Investors in LPs are called partners while investors in LLCs are called members. The partners/members pool their funds to invest in trust deeds, real property, etc. Any income generated by the investments flows back into the LP or LLC to be reinvested by the LP/LLC or distributed to the limited partners/members.

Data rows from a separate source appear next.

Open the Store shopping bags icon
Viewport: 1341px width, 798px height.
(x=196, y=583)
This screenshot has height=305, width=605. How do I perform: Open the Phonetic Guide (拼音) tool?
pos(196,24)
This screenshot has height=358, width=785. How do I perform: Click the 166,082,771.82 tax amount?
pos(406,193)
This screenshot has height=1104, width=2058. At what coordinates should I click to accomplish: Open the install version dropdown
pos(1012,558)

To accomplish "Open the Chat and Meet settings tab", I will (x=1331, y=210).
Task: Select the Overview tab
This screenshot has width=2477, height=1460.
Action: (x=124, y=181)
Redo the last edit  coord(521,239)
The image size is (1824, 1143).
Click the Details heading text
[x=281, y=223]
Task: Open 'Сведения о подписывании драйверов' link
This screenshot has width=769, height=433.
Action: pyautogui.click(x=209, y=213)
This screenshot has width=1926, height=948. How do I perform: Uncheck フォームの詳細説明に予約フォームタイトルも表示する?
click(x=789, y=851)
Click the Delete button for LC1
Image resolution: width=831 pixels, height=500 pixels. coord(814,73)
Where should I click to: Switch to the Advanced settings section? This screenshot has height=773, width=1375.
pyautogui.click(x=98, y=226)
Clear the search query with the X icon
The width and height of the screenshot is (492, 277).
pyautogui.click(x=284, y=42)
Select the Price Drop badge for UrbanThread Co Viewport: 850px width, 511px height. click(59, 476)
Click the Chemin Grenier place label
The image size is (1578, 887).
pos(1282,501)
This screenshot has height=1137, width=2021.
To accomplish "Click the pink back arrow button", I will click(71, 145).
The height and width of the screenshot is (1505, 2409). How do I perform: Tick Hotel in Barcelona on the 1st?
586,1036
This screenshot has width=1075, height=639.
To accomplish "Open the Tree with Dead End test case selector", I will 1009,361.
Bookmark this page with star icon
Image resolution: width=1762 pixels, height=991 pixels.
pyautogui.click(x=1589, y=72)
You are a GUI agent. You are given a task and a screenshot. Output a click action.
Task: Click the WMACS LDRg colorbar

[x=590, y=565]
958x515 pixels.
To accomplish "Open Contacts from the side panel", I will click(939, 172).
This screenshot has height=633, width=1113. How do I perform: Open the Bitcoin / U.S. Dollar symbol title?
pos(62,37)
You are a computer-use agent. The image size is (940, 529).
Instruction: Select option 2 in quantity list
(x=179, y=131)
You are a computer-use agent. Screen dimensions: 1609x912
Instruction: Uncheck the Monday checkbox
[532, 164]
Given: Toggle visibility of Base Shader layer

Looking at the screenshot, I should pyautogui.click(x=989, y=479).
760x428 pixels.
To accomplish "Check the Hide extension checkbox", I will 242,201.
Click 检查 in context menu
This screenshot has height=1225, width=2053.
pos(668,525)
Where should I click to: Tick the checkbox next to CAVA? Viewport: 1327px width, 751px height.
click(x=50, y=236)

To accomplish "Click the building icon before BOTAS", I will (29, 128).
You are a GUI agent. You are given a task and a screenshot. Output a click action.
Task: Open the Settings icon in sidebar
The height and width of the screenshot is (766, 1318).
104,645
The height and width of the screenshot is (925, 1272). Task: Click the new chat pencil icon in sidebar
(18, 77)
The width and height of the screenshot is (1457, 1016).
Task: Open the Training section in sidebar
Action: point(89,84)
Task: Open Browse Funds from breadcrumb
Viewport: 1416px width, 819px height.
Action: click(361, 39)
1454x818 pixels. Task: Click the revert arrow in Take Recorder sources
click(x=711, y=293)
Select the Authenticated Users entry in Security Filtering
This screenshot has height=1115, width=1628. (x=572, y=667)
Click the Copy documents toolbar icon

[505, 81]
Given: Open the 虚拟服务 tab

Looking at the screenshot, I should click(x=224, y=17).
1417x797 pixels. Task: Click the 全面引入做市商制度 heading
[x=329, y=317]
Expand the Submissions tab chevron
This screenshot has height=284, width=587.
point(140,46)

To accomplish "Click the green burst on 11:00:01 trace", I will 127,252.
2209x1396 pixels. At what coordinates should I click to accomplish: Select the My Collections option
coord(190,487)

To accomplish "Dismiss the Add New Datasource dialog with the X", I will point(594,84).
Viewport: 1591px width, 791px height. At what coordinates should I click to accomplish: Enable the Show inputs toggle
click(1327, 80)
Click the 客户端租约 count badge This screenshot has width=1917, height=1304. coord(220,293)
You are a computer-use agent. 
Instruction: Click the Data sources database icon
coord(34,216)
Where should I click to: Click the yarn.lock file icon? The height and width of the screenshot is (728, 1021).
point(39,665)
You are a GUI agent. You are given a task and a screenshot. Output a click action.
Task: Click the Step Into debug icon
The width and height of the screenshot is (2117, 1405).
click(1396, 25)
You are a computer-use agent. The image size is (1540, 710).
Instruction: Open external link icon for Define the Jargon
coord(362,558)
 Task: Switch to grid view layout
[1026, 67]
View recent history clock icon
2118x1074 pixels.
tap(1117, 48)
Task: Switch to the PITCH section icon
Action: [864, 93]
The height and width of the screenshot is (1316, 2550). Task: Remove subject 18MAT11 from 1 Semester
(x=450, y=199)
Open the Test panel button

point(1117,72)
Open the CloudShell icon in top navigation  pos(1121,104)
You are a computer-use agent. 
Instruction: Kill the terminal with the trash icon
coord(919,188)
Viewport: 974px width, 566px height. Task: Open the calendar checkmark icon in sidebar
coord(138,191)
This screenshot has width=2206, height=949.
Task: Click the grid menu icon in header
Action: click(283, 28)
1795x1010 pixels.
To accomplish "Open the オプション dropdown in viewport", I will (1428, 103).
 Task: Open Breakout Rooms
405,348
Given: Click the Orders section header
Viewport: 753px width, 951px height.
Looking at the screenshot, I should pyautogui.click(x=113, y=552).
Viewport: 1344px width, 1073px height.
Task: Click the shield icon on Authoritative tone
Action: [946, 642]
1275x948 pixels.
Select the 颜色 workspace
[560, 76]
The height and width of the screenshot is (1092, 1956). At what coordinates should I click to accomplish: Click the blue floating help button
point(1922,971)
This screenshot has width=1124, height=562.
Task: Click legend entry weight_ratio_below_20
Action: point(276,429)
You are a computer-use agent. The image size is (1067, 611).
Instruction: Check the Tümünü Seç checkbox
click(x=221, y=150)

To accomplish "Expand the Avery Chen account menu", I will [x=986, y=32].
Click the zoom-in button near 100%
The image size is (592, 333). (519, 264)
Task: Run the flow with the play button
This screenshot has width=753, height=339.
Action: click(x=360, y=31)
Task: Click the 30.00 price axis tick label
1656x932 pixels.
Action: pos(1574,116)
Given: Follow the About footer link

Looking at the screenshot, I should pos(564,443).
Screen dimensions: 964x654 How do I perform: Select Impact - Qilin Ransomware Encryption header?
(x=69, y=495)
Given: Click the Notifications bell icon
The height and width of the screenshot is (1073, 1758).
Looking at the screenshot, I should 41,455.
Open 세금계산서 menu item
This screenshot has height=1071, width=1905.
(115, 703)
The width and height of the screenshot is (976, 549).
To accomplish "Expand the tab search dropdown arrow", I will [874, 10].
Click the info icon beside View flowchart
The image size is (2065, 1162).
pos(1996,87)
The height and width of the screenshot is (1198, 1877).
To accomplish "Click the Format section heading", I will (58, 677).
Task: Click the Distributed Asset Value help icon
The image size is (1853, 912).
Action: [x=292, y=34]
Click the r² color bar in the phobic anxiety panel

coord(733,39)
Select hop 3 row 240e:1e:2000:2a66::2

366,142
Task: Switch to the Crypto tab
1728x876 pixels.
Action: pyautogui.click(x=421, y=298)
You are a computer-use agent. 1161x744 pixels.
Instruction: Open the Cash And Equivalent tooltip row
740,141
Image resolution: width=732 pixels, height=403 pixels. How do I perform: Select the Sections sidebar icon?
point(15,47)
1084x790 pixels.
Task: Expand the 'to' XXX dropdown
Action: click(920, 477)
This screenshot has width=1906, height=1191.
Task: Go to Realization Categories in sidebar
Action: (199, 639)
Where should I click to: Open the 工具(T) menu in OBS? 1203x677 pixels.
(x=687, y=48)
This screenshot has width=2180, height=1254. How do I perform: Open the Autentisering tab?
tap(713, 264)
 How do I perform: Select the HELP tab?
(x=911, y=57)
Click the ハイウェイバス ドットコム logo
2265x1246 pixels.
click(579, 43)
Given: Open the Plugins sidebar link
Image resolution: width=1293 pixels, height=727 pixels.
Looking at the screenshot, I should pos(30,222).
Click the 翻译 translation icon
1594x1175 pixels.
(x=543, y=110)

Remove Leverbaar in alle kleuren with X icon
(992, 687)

The LP/LLC files a K-1 each year reporting each partner’s/member’s share of the earnings. Normally earnings on investments held within an IRA are not taxed until the IRA Owner takes a distribution. However, sometimes the LP or LLC generates unrelated business taxable income (UBTI). If an LP or LLC generates UBTI it may be reflected on the K-1. If an IRA investment has UBTI the IRA must file IRS form 990-T and pay unrelated business income tax (UBIT). This tax must be paid from cash held in the IRA holding the LP/LLC. We do not prepare the 990-T for the IRA Owner.
When IRA funds are used to invest in LPs/ LLCs, the partner/member is Provident Trust Group FBO (IRA Owner's Name) IRA (or Roth IRA) and the tax ID number is that of the Custodian. Normally an LP/LLC will have an Operating Agreement, an Investor Questionnaire, and/or a Subscription Agreement. The IRA Owner reviews all documents, answers any investor questions, and signs each signature page as read & approved. The IRA Custodian signs as the new partner/member/investor.
The IRA must be a passive member of the LP or LLC. The IRA cannot be the General Partner of an LP or the Managing Member of an LLC. In addition, once the LLC is funded, no further contributions or capital calls are allowed if the IRA, IRA Owner and any disqualified persons own 50% or more of the LLC.
If the IRA owns 100% of the LLC, the assets in the LLC are considered assets of the IRA. In this case, the Operating Agreement or Subscription Agreement must require that the managing member either appoint a qualified professional such as an attorney or CPA to either conduct a review of each transaction before execution, or take over as managing member.